(Assignment): When the line containing "Description (465, 557)" is found in the data below, copy it and each line after it through the line containing "Quiénes somos (344, 2505)", exactly and with no others.

Top of Record set

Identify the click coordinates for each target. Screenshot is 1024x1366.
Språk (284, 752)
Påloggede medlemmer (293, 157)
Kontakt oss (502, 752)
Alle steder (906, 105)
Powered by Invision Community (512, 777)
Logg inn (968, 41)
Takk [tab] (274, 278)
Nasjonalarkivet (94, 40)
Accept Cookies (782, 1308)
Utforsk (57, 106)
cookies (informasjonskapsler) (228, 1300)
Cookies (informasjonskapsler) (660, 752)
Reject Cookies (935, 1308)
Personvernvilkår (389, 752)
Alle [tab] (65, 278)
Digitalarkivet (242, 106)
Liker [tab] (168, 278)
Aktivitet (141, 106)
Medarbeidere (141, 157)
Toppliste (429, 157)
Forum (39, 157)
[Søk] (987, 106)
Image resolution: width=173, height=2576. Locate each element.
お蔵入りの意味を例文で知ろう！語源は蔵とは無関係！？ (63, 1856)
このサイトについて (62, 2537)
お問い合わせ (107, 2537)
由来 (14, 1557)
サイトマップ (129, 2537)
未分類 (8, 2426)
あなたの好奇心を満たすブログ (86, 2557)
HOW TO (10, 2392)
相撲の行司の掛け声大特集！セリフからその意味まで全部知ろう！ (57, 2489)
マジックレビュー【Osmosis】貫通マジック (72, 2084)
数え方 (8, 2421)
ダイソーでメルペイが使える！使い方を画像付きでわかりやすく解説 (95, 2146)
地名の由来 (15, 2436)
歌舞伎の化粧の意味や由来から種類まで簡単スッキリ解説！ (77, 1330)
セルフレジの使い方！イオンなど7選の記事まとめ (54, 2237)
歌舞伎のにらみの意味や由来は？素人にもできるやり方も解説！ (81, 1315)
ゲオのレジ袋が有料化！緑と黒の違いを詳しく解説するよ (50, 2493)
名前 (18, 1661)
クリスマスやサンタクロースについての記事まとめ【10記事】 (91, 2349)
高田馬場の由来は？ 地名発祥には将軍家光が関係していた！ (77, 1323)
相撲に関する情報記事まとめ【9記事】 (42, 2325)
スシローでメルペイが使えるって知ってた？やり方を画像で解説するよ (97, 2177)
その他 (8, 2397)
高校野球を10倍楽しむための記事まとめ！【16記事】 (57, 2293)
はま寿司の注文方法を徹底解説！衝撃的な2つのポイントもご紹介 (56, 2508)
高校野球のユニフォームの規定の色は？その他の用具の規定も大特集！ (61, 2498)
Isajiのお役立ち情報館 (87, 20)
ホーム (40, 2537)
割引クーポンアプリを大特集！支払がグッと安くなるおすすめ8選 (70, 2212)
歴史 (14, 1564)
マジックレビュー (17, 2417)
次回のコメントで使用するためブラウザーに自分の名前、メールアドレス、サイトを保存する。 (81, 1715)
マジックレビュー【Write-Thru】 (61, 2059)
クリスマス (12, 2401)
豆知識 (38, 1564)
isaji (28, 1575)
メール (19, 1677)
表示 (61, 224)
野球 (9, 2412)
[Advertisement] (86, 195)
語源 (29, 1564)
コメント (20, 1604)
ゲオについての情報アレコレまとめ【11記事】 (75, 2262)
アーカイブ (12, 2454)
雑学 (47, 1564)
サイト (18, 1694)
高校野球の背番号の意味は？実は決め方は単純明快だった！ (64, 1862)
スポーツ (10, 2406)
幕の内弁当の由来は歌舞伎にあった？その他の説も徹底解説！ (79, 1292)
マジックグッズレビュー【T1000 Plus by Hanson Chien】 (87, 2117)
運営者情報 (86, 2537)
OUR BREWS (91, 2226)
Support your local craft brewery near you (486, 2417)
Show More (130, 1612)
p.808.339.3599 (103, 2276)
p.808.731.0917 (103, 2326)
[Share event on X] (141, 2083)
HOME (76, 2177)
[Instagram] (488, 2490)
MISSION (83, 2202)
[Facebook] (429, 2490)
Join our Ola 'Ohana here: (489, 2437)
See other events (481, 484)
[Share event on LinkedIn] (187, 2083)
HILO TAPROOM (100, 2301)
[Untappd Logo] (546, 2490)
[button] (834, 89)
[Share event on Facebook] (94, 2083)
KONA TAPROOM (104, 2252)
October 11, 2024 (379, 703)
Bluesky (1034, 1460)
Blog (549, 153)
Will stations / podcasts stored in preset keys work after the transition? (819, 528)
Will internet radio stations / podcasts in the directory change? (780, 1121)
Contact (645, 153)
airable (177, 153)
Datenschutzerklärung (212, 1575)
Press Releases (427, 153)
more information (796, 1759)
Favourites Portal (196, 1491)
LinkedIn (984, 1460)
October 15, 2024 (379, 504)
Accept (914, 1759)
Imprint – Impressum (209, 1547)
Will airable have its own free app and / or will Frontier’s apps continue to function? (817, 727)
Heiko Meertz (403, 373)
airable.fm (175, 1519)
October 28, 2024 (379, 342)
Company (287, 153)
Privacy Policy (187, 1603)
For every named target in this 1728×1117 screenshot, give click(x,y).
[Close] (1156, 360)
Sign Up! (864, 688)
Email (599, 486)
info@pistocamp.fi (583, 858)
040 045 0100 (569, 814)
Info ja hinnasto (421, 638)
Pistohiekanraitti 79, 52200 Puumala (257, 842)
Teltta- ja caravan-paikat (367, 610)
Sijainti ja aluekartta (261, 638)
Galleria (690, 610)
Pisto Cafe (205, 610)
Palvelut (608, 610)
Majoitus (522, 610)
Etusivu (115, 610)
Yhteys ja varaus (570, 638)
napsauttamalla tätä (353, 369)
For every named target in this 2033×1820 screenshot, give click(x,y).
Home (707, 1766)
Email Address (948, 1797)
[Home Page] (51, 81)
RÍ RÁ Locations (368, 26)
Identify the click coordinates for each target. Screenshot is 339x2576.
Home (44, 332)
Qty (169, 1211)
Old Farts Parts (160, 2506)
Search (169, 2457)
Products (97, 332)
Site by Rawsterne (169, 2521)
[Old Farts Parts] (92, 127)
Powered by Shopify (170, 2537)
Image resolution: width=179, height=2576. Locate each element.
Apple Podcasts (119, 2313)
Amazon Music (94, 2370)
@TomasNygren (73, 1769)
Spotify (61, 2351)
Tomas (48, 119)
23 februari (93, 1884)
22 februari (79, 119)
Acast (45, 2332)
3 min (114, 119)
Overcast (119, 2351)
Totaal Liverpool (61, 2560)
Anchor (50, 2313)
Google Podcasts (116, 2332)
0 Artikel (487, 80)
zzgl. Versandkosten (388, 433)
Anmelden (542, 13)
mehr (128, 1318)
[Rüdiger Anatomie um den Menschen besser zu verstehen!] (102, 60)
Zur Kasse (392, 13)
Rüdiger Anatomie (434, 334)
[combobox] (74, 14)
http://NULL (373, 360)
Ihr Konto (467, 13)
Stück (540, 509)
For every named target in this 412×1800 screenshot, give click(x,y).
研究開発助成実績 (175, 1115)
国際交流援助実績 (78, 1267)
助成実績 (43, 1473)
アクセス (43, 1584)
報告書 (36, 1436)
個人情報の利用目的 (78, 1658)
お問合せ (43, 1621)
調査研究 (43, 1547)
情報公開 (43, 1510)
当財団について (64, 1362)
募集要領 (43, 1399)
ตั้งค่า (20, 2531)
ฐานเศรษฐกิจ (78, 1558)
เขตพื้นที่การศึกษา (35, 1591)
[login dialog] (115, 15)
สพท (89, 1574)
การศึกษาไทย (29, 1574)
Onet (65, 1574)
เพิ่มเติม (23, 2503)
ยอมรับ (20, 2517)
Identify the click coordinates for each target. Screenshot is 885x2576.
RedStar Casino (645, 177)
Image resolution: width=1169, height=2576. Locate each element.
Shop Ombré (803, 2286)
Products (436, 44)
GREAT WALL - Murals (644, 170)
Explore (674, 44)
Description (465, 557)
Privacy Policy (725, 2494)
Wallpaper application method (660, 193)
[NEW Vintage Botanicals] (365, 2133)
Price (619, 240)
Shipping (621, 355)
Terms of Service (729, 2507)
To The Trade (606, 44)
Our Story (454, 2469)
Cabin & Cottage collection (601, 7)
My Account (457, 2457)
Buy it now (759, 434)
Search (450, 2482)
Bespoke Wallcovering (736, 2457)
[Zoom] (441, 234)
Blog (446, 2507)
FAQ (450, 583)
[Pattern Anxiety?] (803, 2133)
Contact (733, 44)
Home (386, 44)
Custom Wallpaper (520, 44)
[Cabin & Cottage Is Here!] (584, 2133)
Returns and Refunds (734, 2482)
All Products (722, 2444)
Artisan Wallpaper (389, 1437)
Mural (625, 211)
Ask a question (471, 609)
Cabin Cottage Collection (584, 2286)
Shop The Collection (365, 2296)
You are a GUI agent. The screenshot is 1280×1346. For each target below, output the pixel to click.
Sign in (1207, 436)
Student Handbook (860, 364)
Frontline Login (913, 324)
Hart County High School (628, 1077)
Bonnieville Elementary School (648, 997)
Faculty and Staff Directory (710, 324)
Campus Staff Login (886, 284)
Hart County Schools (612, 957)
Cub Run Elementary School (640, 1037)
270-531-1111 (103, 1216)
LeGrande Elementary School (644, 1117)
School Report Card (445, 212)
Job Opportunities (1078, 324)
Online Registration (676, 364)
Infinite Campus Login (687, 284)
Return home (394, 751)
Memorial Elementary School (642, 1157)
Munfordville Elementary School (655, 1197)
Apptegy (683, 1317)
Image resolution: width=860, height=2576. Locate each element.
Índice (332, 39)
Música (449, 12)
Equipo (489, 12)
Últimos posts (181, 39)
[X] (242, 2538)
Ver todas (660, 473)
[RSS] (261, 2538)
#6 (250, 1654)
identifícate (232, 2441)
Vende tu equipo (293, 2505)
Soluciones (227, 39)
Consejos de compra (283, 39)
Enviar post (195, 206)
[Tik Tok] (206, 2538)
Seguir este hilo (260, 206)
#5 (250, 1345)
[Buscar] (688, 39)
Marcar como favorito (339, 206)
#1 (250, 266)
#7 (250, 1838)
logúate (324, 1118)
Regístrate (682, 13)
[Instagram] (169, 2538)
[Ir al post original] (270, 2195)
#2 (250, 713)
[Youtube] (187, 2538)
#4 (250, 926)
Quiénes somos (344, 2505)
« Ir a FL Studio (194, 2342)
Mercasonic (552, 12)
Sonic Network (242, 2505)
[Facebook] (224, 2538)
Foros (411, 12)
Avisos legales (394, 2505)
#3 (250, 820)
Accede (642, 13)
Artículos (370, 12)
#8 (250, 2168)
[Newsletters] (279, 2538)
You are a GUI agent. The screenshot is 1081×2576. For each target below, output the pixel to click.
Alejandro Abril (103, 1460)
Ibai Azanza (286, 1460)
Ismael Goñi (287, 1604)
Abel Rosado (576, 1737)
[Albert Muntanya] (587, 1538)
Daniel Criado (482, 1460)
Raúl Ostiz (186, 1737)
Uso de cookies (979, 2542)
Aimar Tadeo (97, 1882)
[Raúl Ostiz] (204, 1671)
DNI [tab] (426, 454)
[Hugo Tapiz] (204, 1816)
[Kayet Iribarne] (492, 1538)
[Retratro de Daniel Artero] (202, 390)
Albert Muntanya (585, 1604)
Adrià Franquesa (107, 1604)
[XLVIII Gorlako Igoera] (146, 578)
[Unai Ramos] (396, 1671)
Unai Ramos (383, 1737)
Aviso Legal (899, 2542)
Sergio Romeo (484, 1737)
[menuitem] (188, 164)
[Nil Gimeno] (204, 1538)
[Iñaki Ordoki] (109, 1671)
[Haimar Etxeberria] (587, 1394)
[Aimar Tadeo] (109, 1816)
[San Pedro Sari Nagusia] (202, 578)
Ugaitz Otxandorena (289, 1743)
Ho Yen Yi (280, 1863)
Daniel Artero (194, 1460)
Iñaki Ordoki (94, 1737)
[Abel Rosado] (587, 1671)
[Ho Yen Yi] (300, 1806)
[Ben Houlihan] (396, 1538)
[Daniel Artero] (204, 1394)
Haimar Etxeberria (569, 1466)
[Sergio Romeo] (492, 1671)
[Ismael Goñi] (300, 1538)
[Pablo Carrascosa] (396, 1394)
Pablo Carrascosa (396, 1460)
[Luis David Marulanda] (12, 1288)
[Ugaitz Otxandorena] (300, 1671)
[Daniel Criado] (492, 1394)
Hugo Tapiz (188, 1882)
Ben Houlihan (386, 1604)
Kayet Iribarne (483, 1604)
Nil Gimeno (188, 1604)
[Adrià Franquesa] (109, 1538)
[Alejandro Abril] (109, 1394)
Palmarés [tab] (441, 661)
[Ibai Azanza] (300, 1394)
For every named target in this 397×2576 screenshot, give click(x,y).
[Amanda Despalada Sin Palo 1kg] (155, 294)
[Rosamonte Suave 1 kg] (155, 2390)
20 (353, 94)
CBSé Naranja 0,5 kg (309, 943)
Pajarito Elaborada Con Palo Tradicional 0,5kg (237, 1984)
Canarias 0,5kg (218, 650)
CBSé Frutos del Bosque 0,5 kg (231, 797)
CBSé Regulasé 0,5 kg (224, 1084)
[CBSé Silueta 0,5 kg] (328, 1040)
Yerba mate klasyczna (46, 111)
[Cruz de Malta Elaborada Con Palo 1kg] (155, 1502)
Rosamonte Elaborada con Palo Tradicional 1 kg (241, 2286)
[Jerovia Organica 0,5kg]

Bottom of Record set

(Task output):
Description (465, 557)
Privacy Policy (725, 2494)
Wallpaper application method (660, 193)
[NEW Vintage Botanicals] (365, 2133)
Price (619, 240)
Shipping (621, 355)
Terms of Service (729, 2507)
To The Trade (606, 44)
Our Story (454, 2469)
Cabin & Cottage collection (601, 7)
My Account (457, 2457)
Buy it now (759, 434)
Search (450, 2482)
Bespoke Wallcovering (736, 2457)
[Zoom] (441, 234)
Blog (446, 2507)
FAQ (450, 583)
[Pattern Anxiety?] (803, 2133)
Contact (733, 44)
Home (386, 44)
Custom Wallpaper (520, 44)
[Cabin & Cottage Is Here!] (584, 2133)
Returns and Refunds (734, 2482)
All Products (722, 2444)
Artisan Wallpaper (389, 1437)
Mural (625, 211)
Ask a question (471, 609)
Cabin Cottage Collection (584, 2286)
Shop The Collection (365, 2296)
You are a GUI agent. The screenshot is 1280×1346. For each target below, output the pixel to click.
Sign in (1207, 436)
Student Handbook (860, 364)
Frontline Login (913, 324)
Hart County High School (628, 1077)
Bonnieville Elementary School (648, 997)
Faculty and Staff Directory (710, 324)
Campus Staff Login (886, 284)
Hart County Schools (612, 957)
Cub Run Elementary School (640, 1037)
270-531-1111 (103, 1216)
LeGrande Elementary School (644, 1117)
School Report Card (445, 212)
Job Opportunities (1078, 324)
Online Registration (676, 364)
Infinite Campus Login (687, 284)
Return home (394, 751)
Memorial Elementary School (642, 1157)
Munfordville Elementary School (655, 1197)
Apptegy (683, 1317)
Image resolution: width=860, height=2576. Locate each element.
Índice (332, 39)
Música (449, 12)
Equipo (489, 12)
Últimos posts (181, 39)
[X] (242, 2538)
Ver todas (660, 473)
[RSS] (261, 2538)
#6 (250, 1654)
identifícate (232, 2441)
Vende tu equipo (293, 2505)
Soluciones (227, 39)
Consejos de compra (283, 39)
Enviar post (195, 206)
[Tik Tok] (206, 2538)
Seguir este hilo (260, 206)
#5 (250, 1345)
[Buscar] (688, 39)
Marcar como favorito (339, 206)
#1 (250, 266)
#7 (250, 1838)
logúate (324, 1118)
Regístrate (682, 13)
[Instagram] (169, 2538)
[Ir al post original] (270, 2195)
#2 (250, 713)
[Youtube] (187, 2538)
#4 (250, 926)
Quiénes somos (344, 2505)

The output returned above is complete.